2. Fannie Mae and Freddie Mac issued a new form for appraisers to complete (Market Condition Summary) that required appraisers to spend more time with each assignment. The extra work, about 20 minutes of time, appropriately resulted in the price of an appraisal increasing by about $45.
At this exact same time came national adoption of the federal Home Valuation Code of Conduct (HVCC):
3. In a large number of cases where questionable values were observed, the appraiser had been selected by someone other than the lender. So to reinforce appraiser independence, HVCC was introduced. This shifted appraiser selection from a personal network to an arm’s-length process, and resulted in many agents feeling like they had less control over transactions. A typical response was, “How can an appraiser I don’t know do the job as well as someone I have experience working with?”

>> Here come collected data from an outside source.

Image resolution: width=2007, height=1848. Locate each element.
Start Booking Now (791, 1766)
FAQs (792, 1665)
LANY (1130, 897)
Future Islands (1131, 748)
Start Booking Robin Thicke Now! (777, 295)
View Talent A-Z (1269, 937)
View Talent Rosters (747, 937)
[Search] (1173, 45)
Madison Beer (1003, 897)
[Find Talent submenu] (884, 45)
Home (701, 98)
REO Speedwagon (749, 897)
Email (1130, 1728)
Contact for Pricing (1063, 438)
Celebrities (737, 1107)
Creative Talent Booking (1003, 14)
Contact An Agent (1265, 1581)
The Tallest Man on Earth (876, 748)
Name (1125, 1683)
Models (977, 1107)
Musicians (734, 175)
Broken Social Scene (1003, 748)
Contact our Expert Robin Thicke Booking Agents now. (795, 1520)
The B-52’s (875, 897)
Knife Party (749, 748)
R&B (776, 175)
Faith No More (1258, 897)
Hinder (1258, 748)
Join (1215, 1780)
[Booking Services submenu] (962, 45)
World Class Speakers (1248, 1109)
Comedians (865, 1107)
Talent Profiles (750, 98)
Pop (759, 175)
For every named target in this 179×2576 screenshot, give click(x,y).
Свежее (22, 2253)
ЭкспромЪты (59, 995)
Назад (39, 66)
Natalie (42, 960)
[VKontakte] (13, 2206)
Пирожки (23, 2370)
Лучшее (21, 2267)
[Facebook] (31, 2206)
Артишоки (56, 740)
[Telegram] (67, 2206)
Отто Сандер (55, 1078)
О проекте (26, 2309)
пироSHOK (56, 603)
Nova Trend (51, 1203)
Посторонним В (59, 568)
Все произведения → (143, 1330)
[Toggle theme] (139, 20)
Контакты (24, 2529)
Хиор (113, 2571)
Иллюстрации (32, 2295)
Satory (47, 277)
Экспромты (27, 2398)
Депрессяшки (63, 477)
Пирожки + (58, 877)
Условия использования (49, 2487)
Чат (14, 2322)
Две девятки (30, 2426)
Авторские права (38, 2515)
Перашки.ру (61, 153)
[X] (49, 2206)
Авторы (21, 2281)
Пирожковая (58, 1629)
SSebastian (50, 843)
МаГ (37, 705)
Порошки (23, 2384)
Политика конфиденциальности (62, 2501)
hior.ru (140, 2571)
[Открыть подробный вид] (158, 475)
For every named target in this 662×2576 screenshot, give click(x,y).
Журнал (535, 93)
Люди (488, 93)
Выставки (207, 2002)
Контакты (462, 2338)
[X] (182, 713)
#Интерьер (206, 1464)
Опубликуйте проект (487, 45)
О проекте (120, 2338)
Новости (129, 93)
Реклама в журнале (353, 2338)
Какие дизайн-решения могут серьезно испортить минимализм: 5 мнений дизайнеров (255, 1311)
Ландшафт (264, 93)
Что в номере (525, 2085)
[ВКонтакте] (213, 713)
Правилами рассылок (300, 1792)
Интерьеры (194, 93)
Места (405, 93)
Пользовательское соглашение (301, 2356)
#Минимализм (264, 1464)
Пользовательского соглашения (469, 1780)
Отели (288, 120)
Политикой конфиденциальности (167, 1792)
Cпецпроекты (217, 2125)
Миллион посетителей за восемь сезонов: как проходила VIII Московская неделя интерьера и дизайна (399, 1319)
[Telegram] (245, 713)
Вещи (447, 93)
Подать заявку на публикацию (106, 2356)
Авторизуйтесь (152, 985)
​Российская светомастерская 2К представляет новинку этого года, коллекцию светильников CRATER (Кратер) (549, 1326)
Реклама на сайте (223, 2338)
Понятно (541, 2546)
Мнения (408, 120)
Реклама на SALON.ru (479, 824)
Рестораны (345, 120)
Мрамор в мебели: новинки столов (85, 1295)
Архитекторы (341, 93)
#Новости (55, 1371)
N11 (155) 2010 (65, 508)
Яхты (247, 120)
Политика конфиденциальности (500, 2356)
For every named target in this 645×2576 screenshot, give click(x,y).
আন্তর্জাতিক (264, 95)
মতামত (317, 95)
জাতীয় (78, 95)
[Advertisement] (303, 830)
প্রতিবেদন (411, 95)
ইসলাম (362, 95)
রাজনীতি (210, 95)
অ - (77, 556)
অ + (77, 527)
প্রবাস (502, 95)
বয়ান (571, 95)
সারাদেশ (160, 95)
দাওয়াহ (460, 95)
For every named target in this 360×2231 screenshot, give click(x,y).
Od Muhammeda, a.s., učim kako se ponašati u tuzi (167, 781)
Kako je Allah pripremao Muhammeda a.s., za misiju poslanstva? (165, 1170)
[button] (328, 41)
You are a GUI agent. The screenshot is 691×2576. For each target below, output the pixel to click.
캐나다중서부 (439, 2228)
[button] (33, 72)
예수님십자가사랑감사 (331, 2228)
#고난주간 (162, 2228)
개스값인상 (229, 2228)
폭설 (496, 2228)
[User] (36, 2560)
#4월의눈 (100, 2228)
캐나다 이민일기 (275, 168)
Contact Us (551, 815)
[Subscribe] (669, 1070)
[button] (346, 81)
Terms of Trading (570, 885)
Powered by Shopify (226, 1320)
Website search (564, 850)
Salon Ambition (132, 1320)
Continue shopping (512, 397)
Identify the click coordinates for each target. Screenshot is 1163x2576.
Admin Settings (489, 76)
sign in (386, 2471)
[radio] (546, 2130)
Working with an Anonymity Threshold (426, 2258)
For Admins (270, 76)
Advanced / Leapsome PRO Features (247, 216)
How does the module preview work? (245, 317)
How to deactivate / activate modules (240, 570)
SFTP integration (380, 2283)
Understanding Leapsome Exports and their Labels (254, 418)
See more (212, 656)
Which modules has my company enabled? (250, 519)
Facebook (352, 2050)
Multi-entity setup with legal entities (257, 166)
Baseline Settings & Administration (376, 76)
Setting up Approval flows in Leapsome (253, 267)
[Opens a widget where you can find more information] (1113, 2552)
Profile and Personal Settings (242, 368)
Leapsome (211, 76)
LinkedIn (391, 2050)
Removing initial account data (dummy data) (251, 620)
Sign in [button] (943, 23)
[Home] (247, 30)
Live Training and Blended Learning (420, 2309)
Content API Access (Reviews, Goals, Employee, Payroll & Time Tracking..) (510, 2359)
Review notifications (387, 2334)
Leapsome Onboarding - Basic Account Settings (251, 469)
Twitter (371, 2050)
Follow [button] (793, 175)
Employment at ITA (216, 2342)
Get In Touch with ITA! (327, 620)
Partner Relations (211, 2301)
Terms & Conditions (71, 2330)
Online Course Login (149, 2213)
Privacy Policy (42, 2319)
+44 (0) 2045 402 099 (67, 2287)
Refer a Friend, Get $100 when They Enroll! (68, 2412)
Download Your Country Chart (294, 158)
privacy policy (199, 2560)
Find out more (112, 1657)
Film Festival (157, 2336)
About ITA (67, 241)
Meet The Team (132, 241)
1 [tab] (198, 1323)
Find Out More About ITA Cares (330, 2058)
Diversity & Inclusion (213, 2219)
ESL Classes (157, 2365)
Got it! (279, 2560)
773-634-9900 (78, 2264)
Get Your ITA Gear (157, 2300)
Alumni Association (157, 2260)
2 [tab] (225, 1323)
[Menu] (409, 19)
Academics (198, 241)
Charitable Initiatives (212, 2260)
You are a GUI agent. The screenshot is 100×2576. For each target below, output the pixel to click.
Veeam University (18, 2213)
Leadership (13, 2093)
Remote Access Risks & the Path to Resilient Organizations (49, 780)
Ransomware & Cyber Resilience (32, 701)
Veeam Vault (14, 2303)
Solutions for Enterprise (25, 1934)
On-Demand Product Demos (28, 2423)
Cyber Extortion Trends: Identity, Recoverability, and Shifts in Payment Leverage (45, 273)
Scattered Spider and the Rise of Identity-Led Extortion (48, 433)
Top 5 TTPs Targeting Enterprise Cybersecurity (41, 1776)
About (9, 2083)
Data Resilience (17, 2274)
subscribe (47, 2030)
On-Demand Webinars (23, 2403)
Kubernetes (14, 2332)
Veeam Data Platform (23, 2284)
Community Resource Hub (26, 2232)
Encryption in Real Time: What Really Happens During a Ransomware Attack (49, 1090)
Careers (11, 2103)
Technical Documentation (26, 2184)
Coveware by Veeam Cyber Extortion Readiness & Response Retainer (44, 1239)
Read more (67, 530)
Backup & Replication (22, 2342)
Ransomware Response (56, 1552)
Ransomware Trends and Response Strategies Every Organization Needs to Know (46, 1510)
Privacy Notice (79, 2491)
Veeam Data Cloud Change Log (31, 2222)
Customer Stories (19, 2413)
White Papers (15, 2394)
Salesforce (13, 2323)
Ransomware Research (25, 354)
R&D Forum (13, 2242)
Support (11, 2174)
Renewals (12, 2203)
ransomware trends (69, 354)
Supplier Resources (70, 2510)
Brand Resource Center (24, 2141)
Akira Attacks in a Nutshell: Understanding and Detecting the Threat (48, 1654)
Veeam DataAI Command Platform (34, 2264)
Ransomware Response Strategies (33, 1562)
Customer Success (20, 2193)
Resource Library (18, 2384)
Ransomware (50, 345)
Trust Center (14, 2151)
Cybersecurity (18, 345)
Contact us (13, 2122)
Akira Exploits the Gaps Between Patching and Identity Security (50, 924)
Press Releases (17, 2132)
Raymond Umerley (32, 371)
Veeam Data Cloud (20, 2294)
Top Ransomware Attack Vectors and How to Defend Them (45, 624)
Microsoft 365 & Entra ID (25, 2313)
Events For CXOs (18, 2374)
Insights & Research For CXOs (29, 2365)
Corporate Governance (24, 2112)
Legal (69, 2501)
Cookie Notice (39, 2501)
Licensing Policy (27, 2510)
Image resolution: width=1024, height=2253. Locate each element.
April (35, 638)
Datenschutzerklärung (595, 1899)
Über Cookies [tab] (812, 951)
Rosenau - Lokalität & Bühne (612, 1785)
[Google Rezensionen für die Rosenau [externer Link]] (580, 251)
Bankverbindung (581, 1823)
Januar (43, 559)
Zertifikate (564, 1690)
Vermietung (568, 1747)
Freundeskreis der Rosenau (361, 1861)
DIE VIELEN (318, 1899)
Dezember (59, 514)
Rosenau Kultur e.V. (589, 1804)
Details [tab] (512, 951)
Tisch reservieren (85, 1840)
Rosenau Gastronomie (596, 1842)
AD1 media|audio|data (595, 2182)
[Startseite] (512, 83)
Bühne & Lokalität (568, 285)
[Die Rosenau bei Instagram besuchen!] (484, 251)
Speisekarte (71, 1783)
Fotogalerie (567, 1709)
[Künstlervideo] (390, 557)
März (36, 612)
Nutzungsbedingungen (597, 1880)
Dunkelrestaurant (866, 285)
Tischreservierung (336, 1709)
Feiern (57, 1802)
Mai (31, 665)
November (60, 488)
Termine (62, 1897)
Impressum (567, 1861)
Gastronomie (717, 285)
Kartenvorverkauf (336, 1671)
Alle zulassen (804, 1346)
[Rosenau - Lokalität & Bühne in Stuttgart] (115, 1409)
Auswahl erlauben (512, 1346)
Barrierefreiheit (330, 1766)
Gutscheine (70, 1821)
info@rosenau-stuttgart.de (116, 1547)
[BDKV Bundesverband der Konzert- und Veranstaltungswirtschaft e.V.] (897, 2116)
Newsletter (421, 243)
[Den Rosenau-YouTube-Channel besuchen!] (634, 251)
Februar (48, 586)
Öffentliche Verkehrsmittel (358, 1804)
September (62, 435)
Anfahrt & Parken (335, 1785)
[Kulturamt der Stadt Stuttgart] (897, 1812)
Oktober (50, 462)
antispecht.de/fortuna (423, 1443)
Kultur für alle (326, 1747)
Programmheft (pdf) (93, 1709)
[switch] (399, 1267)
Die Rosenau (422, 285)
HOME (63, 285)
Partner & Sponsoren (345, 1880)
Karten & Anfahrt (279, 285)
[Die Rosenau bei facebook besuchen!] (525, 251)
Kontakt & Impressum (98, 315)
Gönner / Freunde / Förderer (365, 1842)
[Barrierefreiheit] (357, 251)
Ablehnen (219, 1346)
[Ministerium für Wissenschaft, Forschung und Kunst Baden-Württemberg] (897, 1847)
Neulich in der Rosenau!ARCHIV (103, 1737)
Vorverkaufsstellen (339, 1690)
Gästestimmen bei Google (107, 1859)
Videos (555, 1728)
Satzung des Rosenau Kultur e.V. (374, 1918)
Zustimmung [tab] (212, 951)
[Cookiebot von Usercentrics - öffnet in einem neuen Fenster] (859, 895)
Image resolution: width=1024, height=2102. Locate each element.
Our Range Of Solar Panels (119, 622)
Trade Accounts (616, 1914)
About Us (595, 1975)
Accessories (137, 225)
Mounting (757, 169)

And while HVCC was just one component in the mix, it arrived during a perfect storm in the real estate industry, and became the acronym for overall frustrations.
Throughout summer 2009, dramatic headlines were getting replay-after-replay, even when the facts didn’t quite match the headlines. Although market conditions were also a factor in the stories of the day, distance traveled by appraisers, quality and experience captured the most attention.
It was in this volatile environment that appraisal industry leaders saw a strong opportunity to help educate agents, real estate leadership and customers about the importance of truly professional, qualified, independent appraisers.
The result was the newly released Standards of Good Practice in Appraisal Management, produced by the Title Appraisal Vendor Management Association (TAVMA). The standards, which fall into three main categories, create a framework to ensure transparency, consistency and predictability:
Recruiting, Hiring and Training of Appraisers. The standards define qualifications and quality expectations for appraiser candidates as well as commitment to continuing education and training.
Assignment of Appraisers. These standards define how appraiser capabilities, expertise, geographic proximity and availability are considered in making the best assignments.
Customer Service and Dispute Resolution. These standards address escalation processes for customers and appraisers.
While there is no doubt that government regulation is changing the industry, the value in having standard appraisal processes is in ensuring independence and integrity—and enabling liquidity in the market. As with all changes, communication across the family of real estate services is key in providing customers with an outstanding experience. And on this point, everyone is in agreement.